Я был в сомнениях и спорил с собой. «Ну и что? – говорил себе. – Но ведь и они Москва. И они теперь наши, нынешние дома. И хорошо, что стоят!» Да, и они для меня были именно Москва. Сами по себе, в отдельности, пусть и не красавцы, что правда, то правда, но вместе они, разные, со своенравием характеров и обличий, все же оказывались на Сретенке красивы, а оттого, что среди них я не чувствовал себя мелочью и чужим и все для меня здесь было по-домашнему, я готов был признать и то, что они приветливы и человечны, возможно, и душевны. И отчего же не посчитать и улицу эту и дома на ней своей родней? И они, дома эти, могли оказаться для меня живыми существами. Отчего же нет? Сколькими людскими судьбами они пропитаны, сколько страданий и радостей людских они вобрали в себя и держат в себе, сколько житейской энергии осталось в них – отчего же им не ожить для меня и не заговорить со мной? А память их? Не одну лишь свою историю должны были помнить они. Не одно лишь людское копошение на подходах к Сухаревскому рынку. Дома, палаты, избы и усадьбы, бывшие здесь прежде, передали им и свои истории и свою память. И все, что видели и знали деревья, травы, росшие вдоль дороги на Троицу, Переславль и Владимир, еще не ставшей улицей Сретенкой, помнили они. Могли помнить они! И о том, как у северных ворот Белого города встречали москвичи образ Владимирской Божьей Матери в простодушной и нерушимой надежде, что она поможет им выжить, устоять и уберечь свой город от воинства Хромого Тимура. И о том, как возвращались в Москву русские полки, одолевшие Казанское ханство. И о том, какие люди жили в Новой Сретенской слободе – кафтанники, сусальники, кузнецы, ветошники, дегтяри, сабельники, лубенники, шапочники, холщовники, подошвенники, луковники, кисельники, ножевники, калачники, москательщики, рудометы… А потом, что в особенности дорого мне, – печатники, чье место трудов было за китай-городской стеной. И еще – стрельцы полка стольника Сухарева. И пушкари – они-то как раз между Головиным и Просвириным переулками. Жили труженики, жили воины. Они и в сорок первом из дома номер одиннадцать, где теперь уже нет военкомата, уходили на фронт. Они уходили, но не ушли. Так отчего же теням всех этих людей, нет, и не теням, а их жизням не остаться на Сретенке, не наполнить ее собой?

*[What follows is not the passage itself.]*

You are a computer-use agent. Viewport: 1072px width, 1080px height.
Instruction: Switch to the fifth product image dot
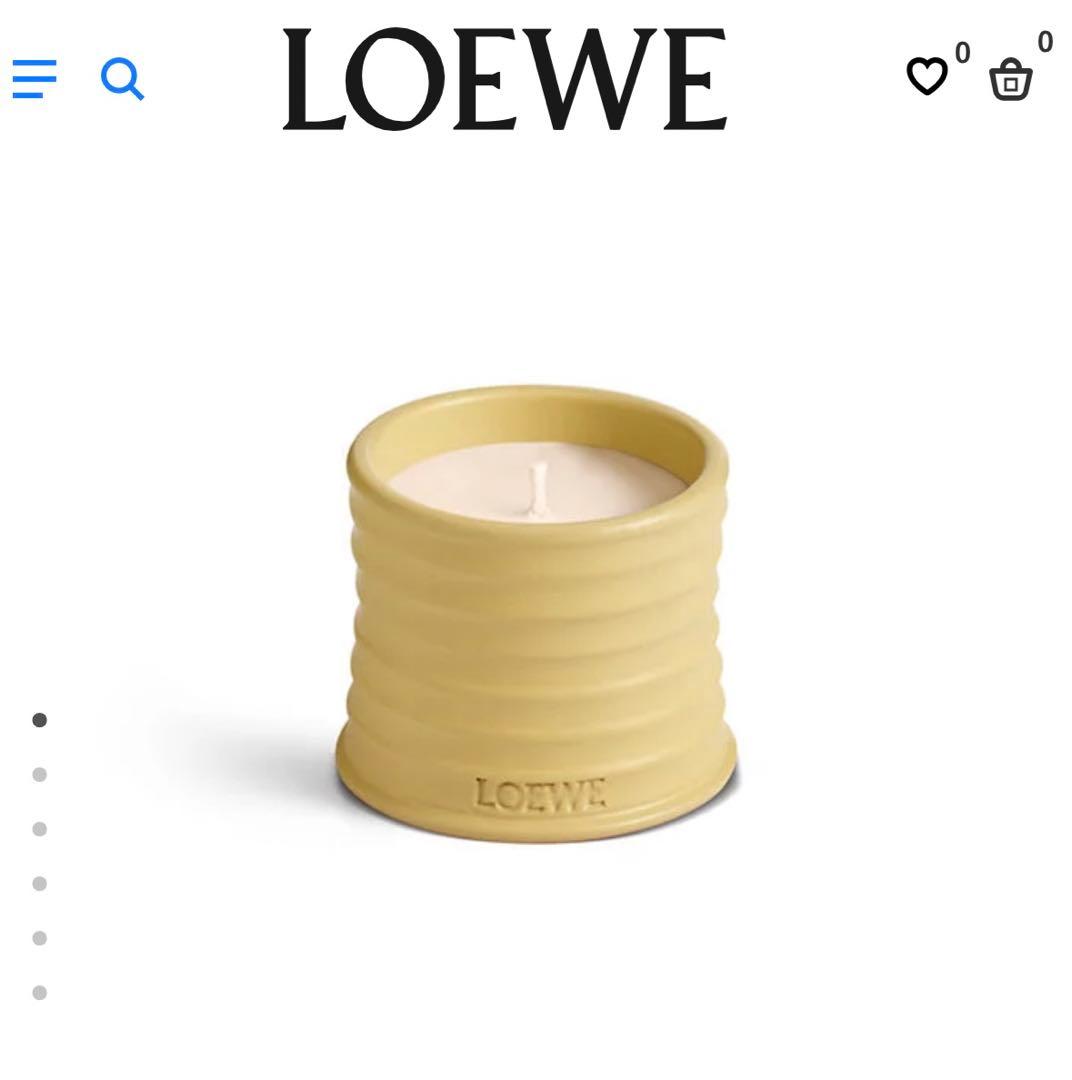point(40,938)
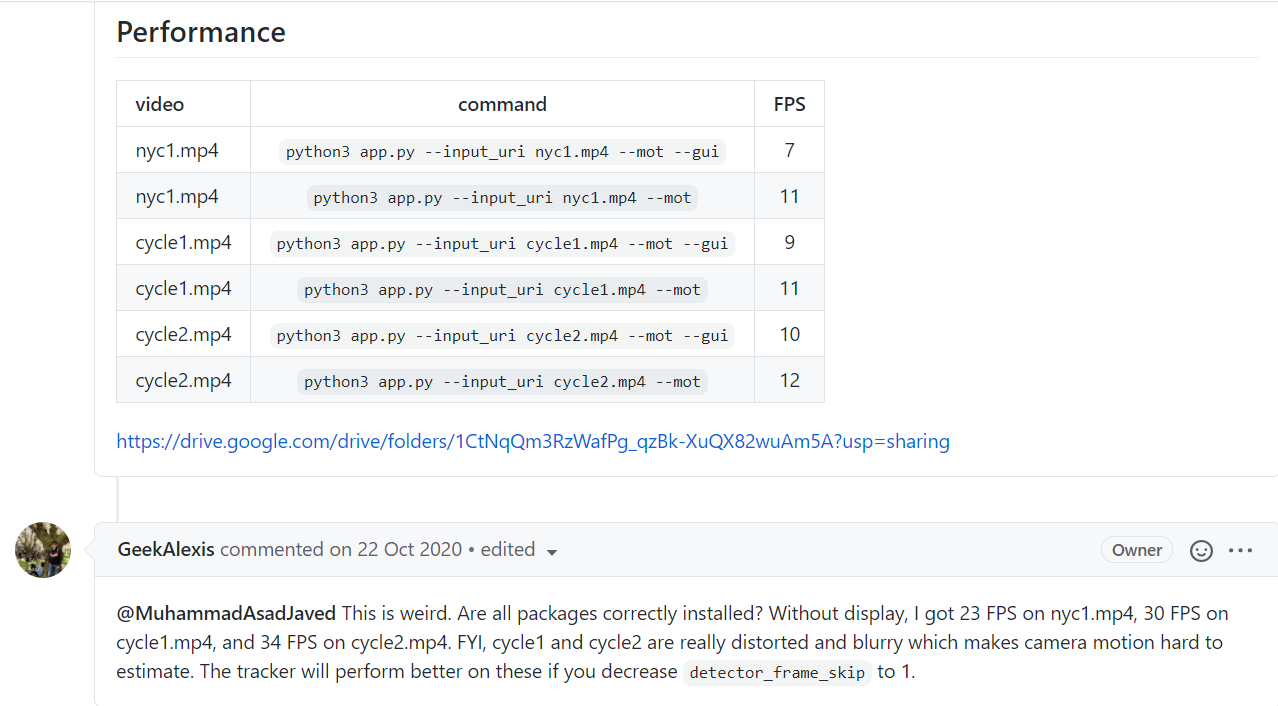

Я шел мимо сретенских домов, останавливался и снова шел. Они теснили меня, но не сдавливали, в них не было агрессии. Их разговор между собой и со мной получался перекрестным. И голоса в нем стали звучать из разных слоев жизни и отлетевших лет. Они вовлекли и меня в свою память, позволяя и мне участвовать в их движениях во времени. Будто бы и я бежал теперь со слободским людом в сторону Сретенских ворот за царем Алексеем Михайловичем в надежде остановить его, ублажить принять челобитную, и верховые стрельцы плетьми охлаждали меня. Будто бы и я ждал потом возка царицы, следовавшей за мужем с богомолья из Троицы, и вместе с другими подавал ей все же челобитную. И был опять бит, а в стрельцов уже летели камни и палки, начиная Соляной бунт. И я стоял у Сретенских ворот Белого города и ждал Владимирскую Богоматерь. Я стоял в нейлоновой куртке и в вельветовых брюках, я знал, что Владимирская Богоматерь висит сейчас в Третьяковской галерее и числится произведением темперной живописи. Но я не мешал людям, окружившим великого князя, их не пугали, не раздражали мое присутствие, моя одежда. Я был один из них. И, как они, жаждал и ждал чуда… И я в усердии и в азарте в горький день смуты подавал мужикам ведра с водой, но не сбивала вода пламя, погибелен был сретенский пожар… И я в печали и растерянности видел, как рушили Сухаревскую башню, сестру Ивана Великого, продутую когда-то холодными останкинскими ветрами Петрову школу навигацких и математических наук, без коей не было бы в Москве моего университета. А потом я слышал, как ревнитель во френче, бывший кожевник или сапожник, крикливый мужчина, открывал на осиротевшей площади у устья Сретенки мраморную Доску почета, позже сгинувшую и забытую (сгинул и ревнитель, но забывать о нем – грех)… И я с мосинской винтовкой за спиной уходил осенним днем сорок первого на Перемиловские высоты из дома номер одиннадцать (в доме том в пятьдесят четвертом году я получал приписное свидетельство)… Меня сегодня пронизали (или пронзили) московские века, и я, оставаясь на Сретенке, был и сейчас и всегда, соединяя собой столетия, физически ощущая себя в них и чувствуя прикованность к моему городу. Есть душа города. Есть гений города. Неужели нынче я хоть на шаг подвинулся к пониманию души и гения Москвы? Вдруг и подвинулся…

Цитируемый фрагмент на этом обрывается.